When a Burlington County resident dies of overdose, this agency digs into their life
Burlington County has been given a $100,000 grant from the state Department of Health to form an overdose fatality review team as part of its continuing efforts to combat substance use disorder.
Shirla Simpson, Burlington County's Human Services director, said the team will perform confidential reviews of overdose deaths in the county and the circumstances and contributing causes around deaths of those being called "descendants."
The goal is to learn more about the descendant's life and history prior to their death.
"The important part is their attempts at recovery, their treatment and substance abuse, possible behavioral health issues, any criminal history, criminal justice interactions, any medical issues," said Simpson.
The review team will be overseen by the Burlington County Department of Human Services and the county Department of Health but will include representatives from other agencies and organizations such as the county Medical Examiner's Office, Prosecutor's Office, Sheriff's Department and Department of Corrections; New Jersey Treatment Incentive Program, Oaks Integrated Care, Virtua Health, Legacy Treatment Services, Solstice Counseling and Wellness Centers and Beacon of Hope.
Simpson said to have these partners is important because the county needs their input so they can have in-depth conversations about the descendant and their life.
If there is a descendant in their 20s and 30s, Simpson said the team will dive back into their high school years to talk about their history of substance abuse and when possibly their behavioral issues started.
The hope is to look at all the cases of the descendants and come up with ideas and goals for the county, she said. Policy changes may be made going forward. Maybe changes can be made to treatment providers, possibly add some treatments into the system, as well.
It's really to look at the gaps in the system and the changes that need to be made in the county so there can be a decrease in usage of opioids and a decrease in the number of overdose deaths, said Simpson.

Data =>
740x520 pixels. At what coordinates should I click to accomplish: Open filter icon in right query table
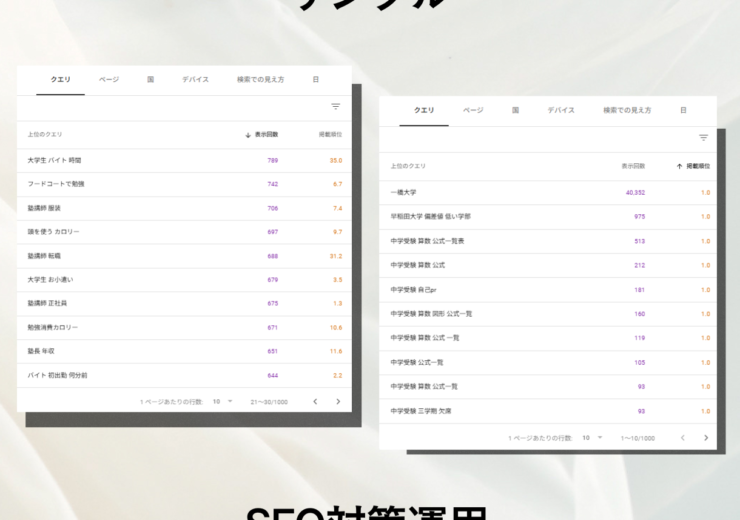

What to work on =>
a - Answer these about the overdose review team article:
(i) How much was the grant, and which state agency gave it?
(ii) Which two county departments will oversee the review team?
(iii) For someone who died in their 20s or 30s, how far back into their life will the team look?
b - Reproduce word for word the part of the overdose review team article starting at "Simpson said to" and ending at "system, as well.".

Exercise results =>
a -
(i) $100,000, from the state Department of Health.
(ii) The Burlington County Department of Human Services and the county Department of Health.
(iii) Back to their high school years.

b -
Simpson said to have these partners is important because the county needs their input so they can have in-depth conversations about the descendant and their life.
If there is a descendant in their 20s and 30s, Simpson said the team will dive back into their high school years to talk about their history of substance abuse and when possibly their behavioral issues started.
The hope is to look at all the cases of the descendants and come up with ideas and goals for the county, she said. Policy changes may be made going forward. Maybe changes can be made to treatment providers, possibly add some treatments into the system, as well.